Trump again called the gang members “animals” during Wednesday’s roundtable.
“I called them animals the other day, and I was met with rebuke,” he said. “They said, ‘They’re people.’ They’re not people. These are animals, and we have to be very, very tough.”
Throughout his campaign and his presidency, Trump has consistently used the threat of violence committed by immigrants to push Congress for tougher security measures, such as a wall along the U.S.-Mexico border and punishments for local law enforcement officials who decline cooperation with federal immigration authorities.
But his critics say Trump is unfairly conflating crime from a smaller subset of immigrants with the broader undocumented population.
Several dozen protesters gathered a few blocks from where Trump hosted the roundtable in Bethpage, holding signs that read “No Hate, No Racism, No Trump” and “Long Island is #UnitedAgainstHate.” One woman carried a sign that read: “Keep your tiny hands off my rights.”

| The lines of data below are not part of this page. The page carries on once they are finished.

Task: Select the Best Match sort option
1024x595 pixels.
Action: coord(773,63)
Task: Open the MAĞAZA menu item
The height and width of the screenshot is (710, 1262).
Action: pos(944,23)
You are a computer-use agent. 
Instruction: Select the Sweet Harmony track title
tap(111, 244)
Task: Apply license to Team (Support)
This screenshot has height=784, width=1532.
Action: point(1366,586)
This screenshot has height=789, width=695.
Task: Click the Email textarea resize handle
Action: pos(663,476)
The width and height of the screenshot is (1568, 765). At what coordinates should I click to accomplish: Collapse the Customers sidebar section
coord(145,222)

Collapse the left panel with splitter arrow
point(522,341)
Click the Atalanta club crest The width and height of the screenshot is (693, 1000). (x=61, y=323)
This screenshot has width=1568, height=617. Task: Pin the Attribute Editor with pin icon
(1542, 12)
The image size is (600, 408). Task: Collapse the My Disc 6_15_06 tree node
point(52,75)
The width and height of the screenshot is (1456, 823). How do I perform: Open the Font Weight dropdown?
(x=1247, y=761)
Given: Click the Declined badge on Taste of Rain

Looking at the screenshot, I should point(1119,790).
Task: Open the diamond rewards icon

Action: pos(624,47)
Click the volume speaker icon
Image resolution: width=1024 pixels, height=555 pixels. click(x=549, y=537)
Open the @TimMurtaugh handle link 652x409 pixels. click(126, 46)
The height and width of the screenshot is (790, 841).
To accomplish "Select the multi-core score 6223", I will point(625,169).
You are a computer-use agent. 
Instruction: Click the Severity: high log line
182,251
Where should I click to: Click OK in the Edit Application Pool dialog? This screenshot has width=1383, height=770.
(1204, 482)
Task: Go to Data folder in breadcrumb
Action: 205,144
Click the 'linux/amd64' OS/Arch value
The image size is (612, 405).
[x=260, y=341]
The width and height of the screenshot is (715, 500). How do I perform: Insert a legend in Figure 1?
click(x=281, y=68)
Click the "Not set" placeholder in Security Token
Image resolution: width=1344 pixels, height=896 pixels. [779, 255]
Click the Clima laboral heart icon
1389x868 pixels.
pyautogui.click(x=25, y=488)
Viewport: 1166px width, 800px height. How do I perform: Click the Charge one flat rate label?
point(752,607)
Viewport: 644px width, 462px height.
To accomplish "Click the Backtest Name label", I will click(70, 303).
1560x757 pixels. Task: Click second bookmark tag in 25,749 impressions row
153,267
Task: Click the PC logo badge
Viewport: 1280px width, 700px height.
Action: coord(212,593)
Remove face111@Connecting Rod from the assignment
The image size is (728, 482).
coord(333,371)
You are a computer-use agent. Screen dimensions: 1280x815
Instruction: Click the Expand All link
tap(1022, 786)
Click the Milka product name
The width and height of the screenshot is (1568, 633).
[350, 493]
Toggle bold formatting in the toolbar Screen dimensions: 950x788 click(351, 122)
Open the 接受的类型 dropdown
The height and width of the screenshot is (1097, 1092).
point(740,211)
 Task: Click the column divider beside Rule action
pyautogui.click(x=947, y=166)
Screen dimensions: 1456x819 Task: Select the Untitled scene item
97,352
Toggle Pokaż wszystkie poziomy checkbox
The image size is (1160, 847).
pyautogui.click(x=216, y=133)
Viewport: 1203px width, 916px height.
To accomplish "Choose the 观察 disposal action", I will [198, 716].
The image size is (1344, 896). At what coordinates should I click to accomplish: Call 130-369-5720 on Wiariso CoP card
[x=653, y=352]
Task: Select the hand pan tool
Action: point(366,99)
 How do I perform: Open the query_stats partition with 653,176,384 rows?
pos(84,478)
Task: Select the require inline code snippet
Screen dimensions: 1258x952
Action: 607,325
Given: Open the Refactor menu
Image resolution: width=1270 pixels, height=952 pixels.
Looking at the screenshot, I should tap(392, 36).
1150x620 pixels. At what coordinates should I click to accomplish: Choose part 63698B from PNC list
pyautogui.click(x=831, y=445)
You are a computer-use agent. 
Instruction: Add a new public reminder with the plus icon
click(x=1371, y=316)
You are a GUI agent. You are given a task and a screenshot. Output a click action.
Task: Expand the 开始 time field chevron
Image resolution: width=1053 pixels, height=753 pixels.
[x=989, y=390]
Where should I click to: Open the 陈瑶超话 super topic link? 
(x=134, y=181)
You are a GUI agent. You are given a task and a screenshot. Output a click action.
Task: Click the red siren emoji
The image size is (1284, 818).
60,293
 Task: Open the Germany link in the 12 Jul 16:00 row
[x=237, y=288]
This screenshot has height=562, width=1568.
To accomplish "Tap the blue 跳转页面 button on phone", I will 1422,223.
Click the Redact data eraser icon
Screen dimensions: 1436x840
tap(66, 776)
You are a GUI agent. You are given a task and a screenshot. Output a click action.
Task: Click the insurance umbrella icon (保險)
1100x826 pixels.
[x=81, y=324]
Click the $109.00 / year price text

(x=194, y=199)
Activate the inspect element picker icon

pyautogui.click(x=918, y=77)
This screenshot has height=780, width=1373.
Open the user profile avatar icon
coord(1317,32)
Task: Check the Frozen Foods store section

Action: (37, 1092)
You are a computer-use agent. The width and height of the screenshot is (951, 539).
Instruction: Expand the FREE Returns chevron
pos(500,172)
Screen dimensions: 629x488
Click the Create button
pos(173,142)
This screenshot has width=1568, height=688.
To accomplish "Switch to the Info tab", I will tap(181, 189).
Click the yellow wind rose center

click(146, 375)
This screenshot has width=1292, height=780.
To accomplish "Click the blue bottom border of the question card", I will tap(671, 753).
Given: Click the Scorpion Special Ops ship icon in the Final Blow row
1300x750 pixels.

“We think it’s shameful that they’re using the rhetoric of calling us animals, whether it’s animals, rapists or calling the countries that we come from a shithole country,” said Walter Barrientos, the Long Island organizing director for Make the Road New York, an immigrant advocacy group. “It just becomes an excuse to vilify and dehumanize people in our countries.”
Rodman Serrano, 23, from Bay Shore, is a U.S. citizen whose parents are the beneficiaries of temporary protected status, a provisional residency given to immigrants from countries that have suffered war or other catastrophes. The administration announced in January it would end TPS for immigrants from El Salvador.
“I take it very personally,” he said of Trump’s rhetoric toward immigrants. “I’m proud to be the son of Salvadoran immigrants. And to hear our president refer to us as animals, as criminals, as gang members, I take it personally.”
Trump backers also showed up to counter the immigrant-rights protesters, whose ranks numbered around 100 earlier Thursday, according to organizers. Deborah Getz, 64, from Brookhaven, said she came out to support Trump because “we have a voice, too.”
“We know the president cares about this country, he loves this country, he stands up for the Constitution,” Getz said. “We’re not against immigrants. We’re against illegal immigration.”